*** EXTRACT PROVIDED Section Begins ***

(a) According to what I read, kmergenie do not recommend to us the single k-mer estimate for multiple kmer assemblers. However, in case of not using default kmer values of assembler, it should make sense to use the single k-mer estimate of kmergenie between the different k-mer values provided to the assembler?
(b) in case of having a kmergenie output graph not following the typical curve of a normal distribution (thus showing not single but multiple peaks), should I don't trust the recommended value? And in case of looking for more than one k-mer, should I considered the highest peakS as the more recommended k-mers for an assembly?
This is a tough one to answer because you start with the requirement that you will not use kmergenie as intended - in fact you want to do something it specifically says not to do on the abstract of the program's guide. While i'd imagine using the kmer sizes suggested by the multiple peaks in the output for your multi-kmer aligner would be a good idea, it could be that as soon as you pick one peak, other peaks become less beneficial, and it's impossible given the output of kmergenie to know how things change.
So long story short, I'm not sure anyone will know what to do, and you should probably try lots of different things and see which gives you the best alignment.
The graphs produced by K-mer genie are specificity vs sensitivity comparisons... depending on the kmer size you get a set of sequences that are unique vs the total amount of unique sequences.
If you have too little unique sequences, you can't expand your contigs... if they aren't unique enough you'll end up with a messy assembly where unrelated sequences are able to overlap...
So you will always end up with a choice between long contigs vs high quality contigs
Every assembler that uses de bruijn graphs will handle this differently and so to answer your question.
A) No, one single value from KmerGenie does not ensure the best assembly... so it's best to try different kmers and use stats like N50/L50, assembly size, read coverage and maybe gene annotations and just compare some different kmers to see how the stats differ between each run/assembler. Then picking whatever measurements you think are most important to your project to define what is the best assembly.
B) If you get Multiple peaks, keep in mind that the y-axis isn't 0-10 but it's often in the power^7 so small differences might actually be pretty big differences if you look at the numbers. Secondly the optimal number is just the highest point but should not be used as the definitive answer. This comes back to the sensitivity vs specificity... higher kmer means they become more specific (unique), ergo might result in higher quality contigs, although shorter contigs. So the choice depends on what you need/want from you assembly.

*** EXTRACT PROVIDED Section Ends ***

- _ACTIVITIES_:
1) Switch "multi-kmer aligner" to "multi-kmer assembler" and reproduce the stretch of the kmergenie discussion from "This is a tough" through "how things change.".
2) For the kmergenie discussion, decide whether each statement agrees with the text, answering yes or no and quoting the deciding words. (a) The y-axis of the graphs is often on the order of power^7. (b) A higher kmer is described as likely to give longer contigs. (c) N50/L50 is named as a statistic for comparing runs.
3) Continue the kmergenie discussion past its final sentence.

*** RECORDED INFORMATION Section Begins ***

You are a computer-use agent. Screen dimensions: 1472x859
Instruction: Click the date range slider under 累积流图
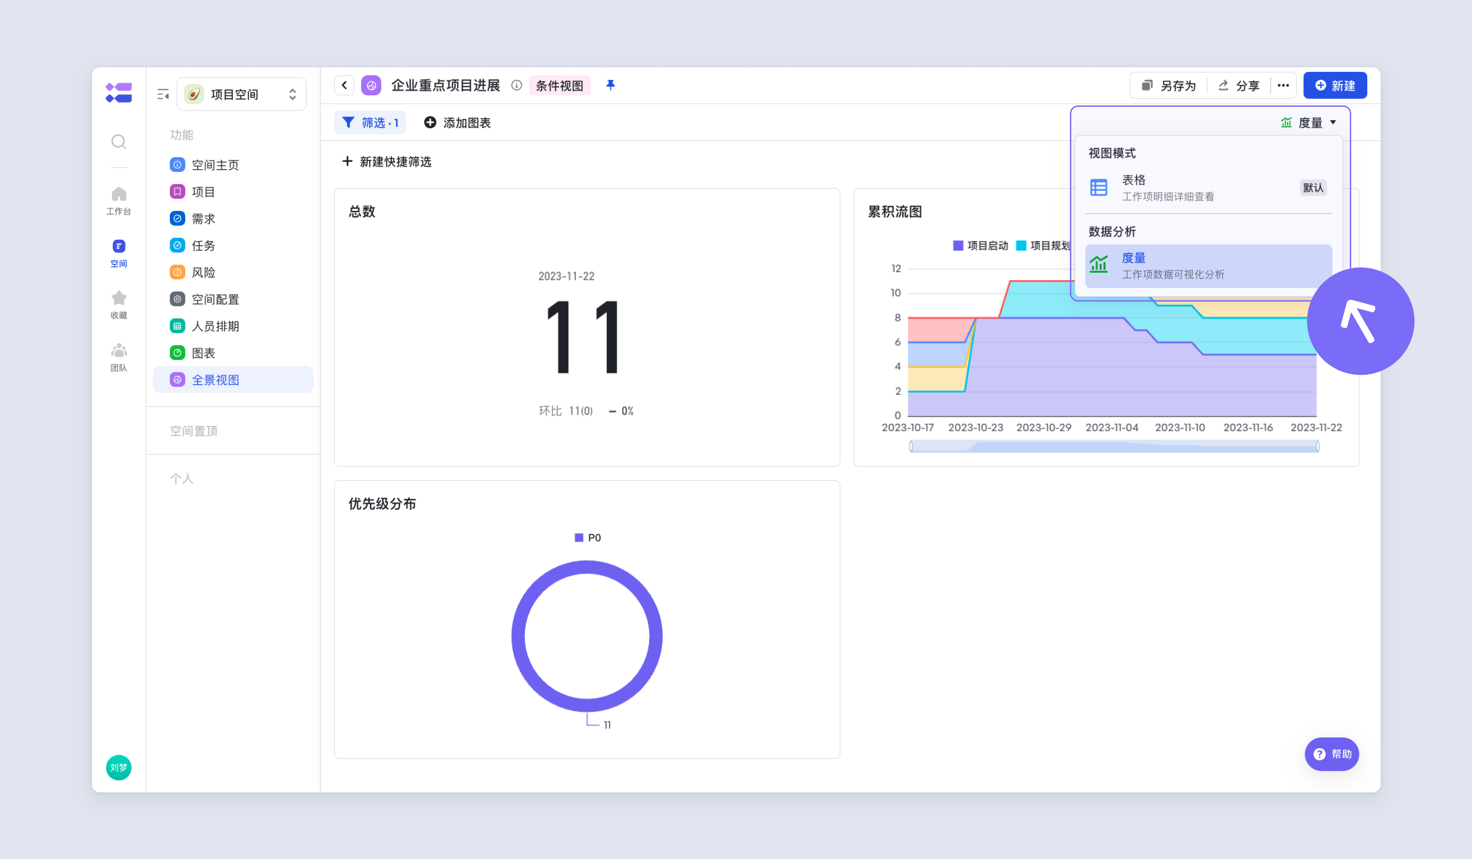tap(1114, 446)
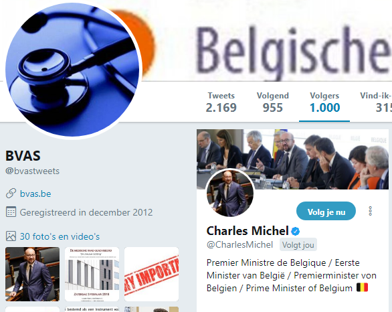Screen dimensions: 392x312
Task: Select the Volgers tab showing 1.000
Action: pos(324,102)
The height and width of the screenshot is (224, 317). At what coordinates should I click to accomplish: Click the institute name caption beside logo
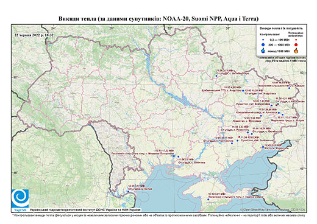[x=85, y=209]
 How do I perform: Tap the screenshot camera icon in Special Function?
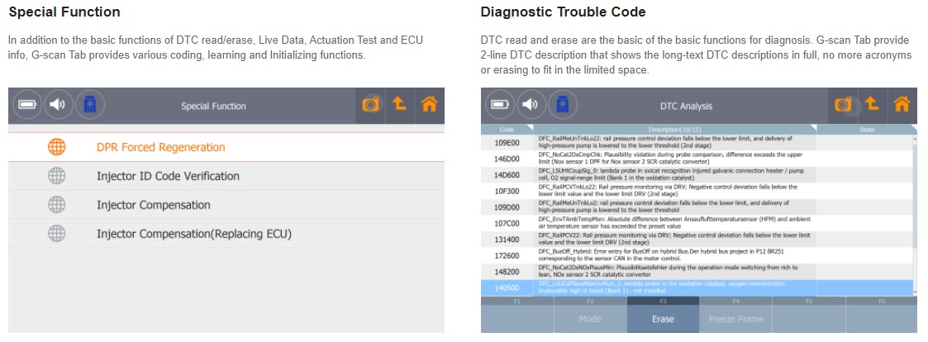[372, 105]
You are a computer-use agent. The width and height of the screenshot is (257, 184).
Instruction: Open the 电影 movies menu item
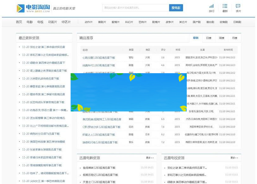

*** RECORDED INFORMATION Section Ends ***

- _RESPONSES TO THE TASKS_:
1)
This is a tough one to answer because you start with the requirement that you will not use kmergenie as intended - in fact you want to do something it specifically says not to do on the abstract of the program's guide. While i'd imagine using the kmer sizes suggested by the multiple peaks in the output for your multi-kmer assembler would be a good idea, it could be that as soon as you pick one peak, other peaks become less beneficial, and it's impossible given the output of kmergenie to know how things change.

2)
(a) Yes: "it's often in the power^7"
(b) No: "might result in higher quality contigs, although shorter contigs"
(c) Yes: "use stats like N50/L50, assembly size, read coverage"

3)
Are you building a de novo reference genome? Try a range of higher k-mers to get somewhat higher quality contigs
Want to do some basic GWAS analysis that don't require complete chromosomes? Try some of the lower peaks to get longer contigs and thus more data to mess around with
But in the end the differences will probably lie more in the assembler than in the kmer...
Apologies for the delay to answer, I'm not getting Biostar notifications lately.
(a): if you're doing multi-k assembly, I'd recommend using the default k values from the assembler unless you have a good reason not to. Adding a more k values in-between the min-k and the max-k should not hurt though. Thus adding kmergenie's k value possibly won't hurt your assembly, but also possibly won't significantly improve it.
(b): in case of two peaks, please use the diploid model; in case of 3 or more significant peaks, yes, the histogram is then outside the scope of what kmergenie expects, thus I wouldn't trust the results. Lesley's remark that the y axis is logarithmic is a good one. "Peaks" at small y values are irrelevant.
This is a tough one to answer because you start with the requirement that you will not use kmergenie as intended - in fact you want to do something it specifically says not to do on the abstract of the program's guide. While i'd imagine using the kmer sizes suggested by the multiple peaks in the output for your multi-kmer aligner would be a good idea, it could be that as soon as you pick one peak, other peaks become less beneficial, and it's impossible given the output of kmergenie to know how things change.
So long story short, I'm not sure anyone will know what to do, and you should probably try lots of different things and see which gives you the best alignment.